Etappe zum Parkplatz

Wieder bei Kräften satteln wir auf und gehen das letzte Stück bis zum „Parkplatz“ an. Man kann sich kaum vorstellen, dass am Ende dieser „Straße“ ein „Parkplatz“ sein soll, doch so ist es. Der örtliche Tourismusverein steht offenbar im engen internationalen Austausch und hat aus sicherer Quelle in Erfahrung gebracht, dass ein Tourist der nördlichen Hemisphäre einen Parkplatz vor einer Sehenswürdigkeit erwartet. Zehn mal zehn Meter sind von Lavabrocken freigeräumt, es gibt ein Plumpsklo und einen einheimischen Ranger, der im Schatten eines Wellblechunterstands sitzt. Sein Pferd knabbert in der Mittagsglut an der spärlichen Vegetation. Wir stellen das Motorrad ab und reißen uns die durchgeschwitzte Schutzkleidung vom Laib.

Und dann stehen wir vor ihm: Vulkan Telica! Seine gedrungene Erscheinung sieht von hier aus wie ein intergalaktischer Maulwurfshügel. An seiner Aktivität besteht offensichtlich kein Zweifel. Aus dem Sand quellen schweflige Dämpfe wie aus einem Druckkessel. Der Geruch lässt allerdings an den Absichten des Kochs zweifeln. Wenn dieses Gericht mal serviert wird, wird heiß gegessen. Wir setzen uns in den Schatten eines Baumes und begutachten aus sicherer Entfernung das Naturschauspiel. Viel Zeit zum Staunen haben wir allerdings nicht, denn gleich rollen schon die Touri-Jeeps an. Wir müssen noch ein Stückchen weiter zum Grundstück eines Vulkanforschers, wo wir unser Nachtlager aufschlagen werden.

Letzte Auffahrt

Ab jetzt fahre ich alleine, Felicitas läuft das letzte Stück. Technisch sauber fahre ich nicht mehr, dafür ist meine Konzentration zu erschöpft. Mit Körperkraft wuchte ich die V-Strom durch die Kurven und die Hänge hinauf. Wieder stürze ich in einem steilen und gerölligen Abschnitt.

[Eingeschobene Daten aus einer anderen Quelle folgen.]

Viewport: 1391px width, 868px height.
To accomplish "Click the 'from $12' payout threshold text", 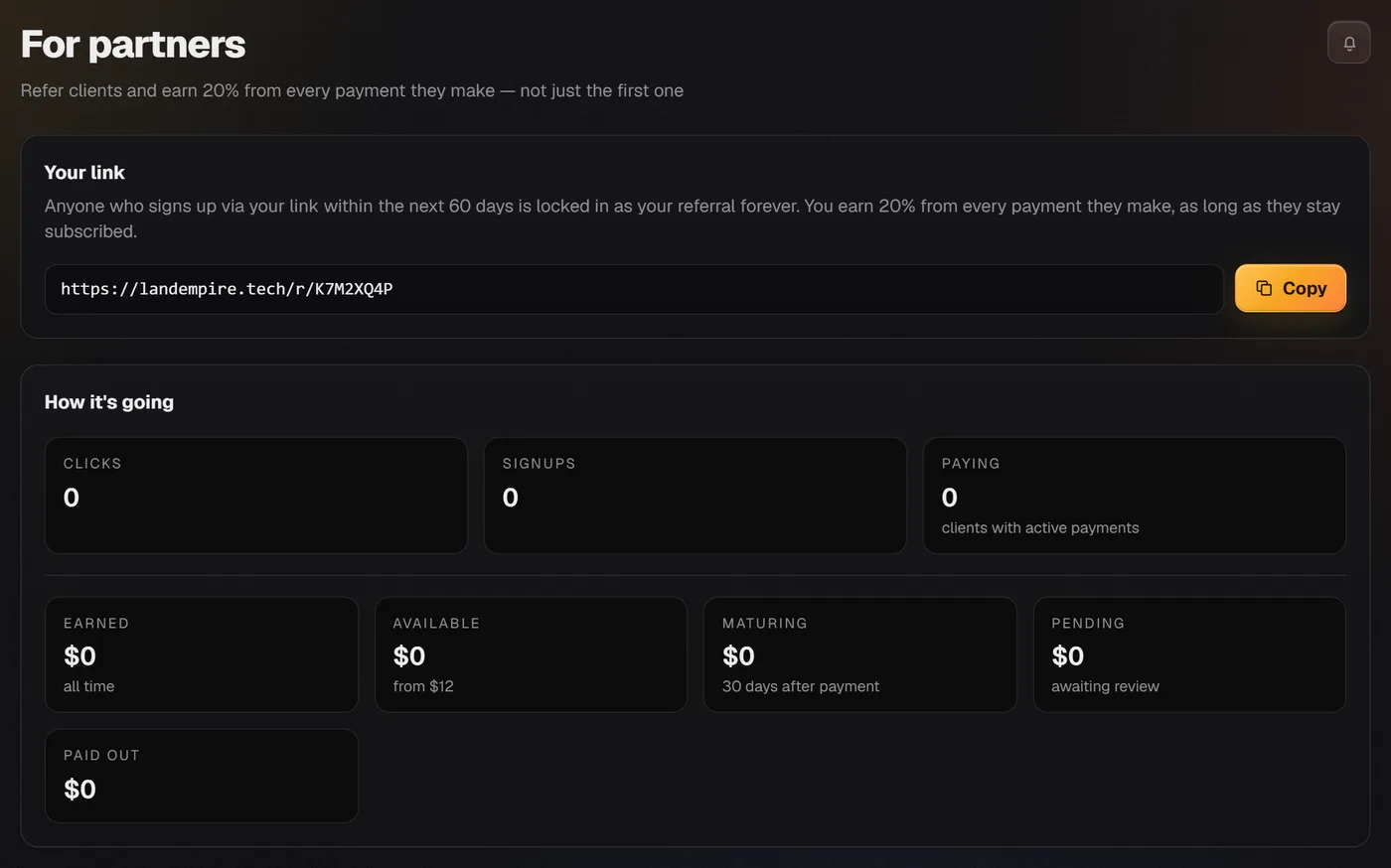I will [423, 686].
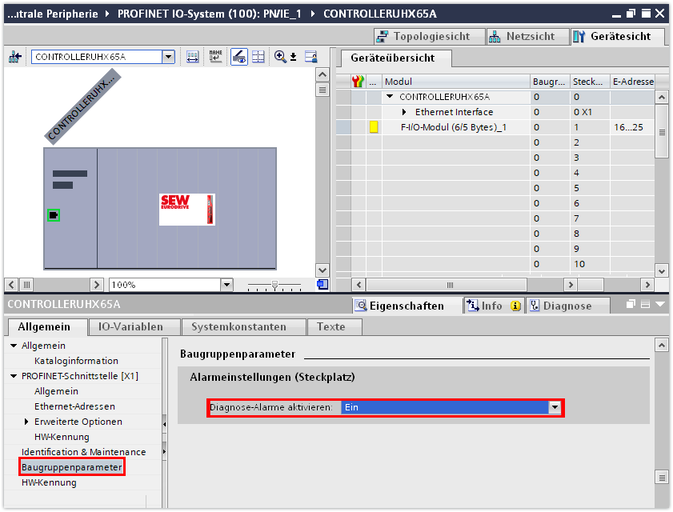Open the IO-Variablen tab
This screenshot has width=673, height=512.
(x=132, y=326)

In mir existiert nur noch ein einziger Gedanke – irgendwie ankommen, ich schaffe das. Ich bin der erste V-Strom-Fahrer, der den Telica bezwingt (unrecherchierte Behauptung, freue mich auf Zuschriften). In mir werden ungeahnte Kräfte frei. Alleine stemme ich mein vollbepacktes Motorrad wieder in die Senkrechte – und fluche. Beim Sturz ist meine Maschine ein Stück den Hang hinabgerutscht. Dabei ist meine rechte Fußraste abgebrochen. Scheiße! Egal, muss ich halt sitzend und einbeinig bis zum Basislager kommen. Fußbremse geht noch. So fräse ich mich mit heulendem Motor, glühender Kupplung, rutschendem Vorderreifen und durchdrehendem Hinterrad den letzten Kilometer zum Ziel – geschafft!

Felicitas kommt fast zeitgleich mit mir an. Der Vulkanforscher empfängt uns zwischen seinen Hühnern und Hunden und zeigt uns, wo wir übernachten können. Alles sicher heute, die gemessenen Temperaturen liegen absolut im Normbereich. Jetzt heißt es erstmal: Raus aus der Mopedmontur, rein in die Wanderschuhe und auf zum Gipfel! In einer Stunde geht die Sonne unter.

Sonnenuntergang auf dem Vulcan Telica

Zum Glück ist der Trail im Vergleich zur zwölfstündigen Besteigung von San Cristóbal ein Spaziergang. Und dann stehen wir auf dem Kraterrand und spähen in die Tiefe. Ein steifer Wind pfeift uns um die Ohren, die Gase brennen in den Lungen. Lava gibt es heute wohl nicht zu sehen, dafür sind die Schwaden zu dicht. Aber schon ein irres Gefühl, so unmittelbar auf einem aktiven Vulkan zu stehen. Der Sand ist ganz warm und in der Tiefe gibt es absonderliche Geräusche. Hustend treten wir zurück und wandern noch ein Stück um den Schlund herum, um den Sonnenuntergang und San Cristóbal zu bestaunen. Die Backpacker-Flotte ist auch eingelaufen und hat sich mit Selfi-Sticks bewaffnet am Westhang aufgereiht. Der Wind ist so stark, dass man kaum stehen kann und peitscht Vulkansand in unsere Augen. Eine Bö erfasst meine Kamera und sie stürzt samt Tripod auf die Felsen. Glück im Unglück hatte ich einen Filter auf dem Objektiv – der ist allerdings komplett hinüber. Aber wenigstens ist der Kamera nix passiert.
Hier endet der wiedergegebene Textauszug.